---- Working data

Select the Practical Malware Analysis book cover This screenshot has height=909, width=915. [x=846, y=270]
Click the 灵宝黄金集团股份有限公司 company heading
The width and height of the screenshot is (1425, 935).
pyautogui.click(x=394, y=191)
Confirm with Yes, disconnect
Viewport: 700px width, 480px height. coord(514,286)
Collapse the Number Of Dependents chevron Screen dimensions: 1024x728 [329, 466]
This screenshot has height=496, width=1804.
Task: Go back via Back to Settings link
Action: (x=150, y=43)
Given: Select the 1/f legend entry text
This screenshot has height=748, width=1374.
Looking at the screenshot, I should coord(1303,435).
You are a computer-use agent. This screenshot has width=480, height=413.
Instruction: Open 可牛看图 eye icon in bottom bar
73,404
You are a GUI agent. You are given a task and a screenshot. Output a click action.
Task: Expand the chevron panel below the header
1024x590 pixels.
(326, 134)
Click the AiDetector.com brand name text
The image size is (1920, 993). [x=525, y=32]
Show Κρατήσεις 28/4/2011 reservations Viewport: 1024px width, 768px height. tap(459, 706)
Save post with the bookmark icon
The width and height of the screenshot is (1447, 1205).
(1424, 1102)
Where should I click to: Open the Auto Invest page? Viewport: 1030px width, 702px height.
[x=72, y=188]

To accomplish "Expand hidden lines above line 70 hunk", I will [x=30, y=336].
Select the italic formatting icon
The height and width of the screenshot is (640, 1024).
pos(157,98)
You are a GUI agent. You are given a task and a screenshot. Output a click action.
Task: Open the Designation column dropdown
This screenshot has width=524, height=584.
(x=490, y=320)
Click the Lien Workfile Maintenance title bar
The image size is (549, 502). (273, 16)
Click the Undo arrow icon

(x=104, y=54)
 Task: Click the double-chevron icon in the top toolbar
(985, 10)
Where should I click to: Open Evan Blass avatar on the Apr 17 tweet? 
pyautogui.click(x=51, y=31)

--------

What to work on> Your task is to reproduce all the records above exactly as they appear.

Written response>
Select the Practical Malware Analysis book cover This screenshot has height=909, width=915. [x=846, y=270]
Click the 灵宝黄金集团股份有限公司 company heading
The width and height of the screenshot is (1425, 935).
pyautogui.click(x=394, y=191)
Confirm with Yes, disconnect
Viewport: 700px width, 480px height. coord(514,286)
Collapse the Number Of Dependents chevron Screen dimensions: 1024x728 [329, 466]
This screenshot has height=496, width=1804.
Task: Go back via Back to Settings link
Action: (x=150, y=43)
Given: Select the 1/f legend entry text
This screenshot has height=748, width=1374.
Looking at the screenshot, I should coord(1303,435).
You are a computer-use agent. This screenshot has width=480, height=413.
Instruction: Open 可牛看图 eye icon in bottom bar
73,404
You are a GUI agent. You are given a task and a screenshot. Output a click action.
Task: Expand the chevron panel below the header
1024x590 pixels.
(326, 134)
Click the AiDetector.com brand name text
The image size is (1920, 993). [x=525, y=32]
Show Κρατήσεις 28/4/2011 reservations Viewport: 1024px width, 768px height. tap(459, 706)
Save post with the bookmark icon
The width and height of the screenshot is (1447, 1205).
(1424, 1102)
Where should I click to: Open the Auto Invest page? Viewport: 1030px width, 702px height.
[x=72, y=188]

To accomplish "Expand hidden lines above line 70 hunk", I will [x=30, y=336].
Select the italic formatting icon
The height and width of the screenshot is (640, 1024).
pos(157,98)
You are a GUI agent. You are given a task and a screenshot. Output a click action.
Task: Open the Designation column dropdown
This screenshot has width=524, height=584.
(x=490, y=320)
Click the Lien Workfile Maintenance title bar
The image size is (549, 502). (273, 16)
Click the Undo arrow icon

(x=104, y=54)
 Task: Click the double-chevron icon in the top toolbar
(985, 10)
Where should I click to: Open Evan Blass avatar on the Apr 17 tweet? 
pyautogui.click(x=51, y=31)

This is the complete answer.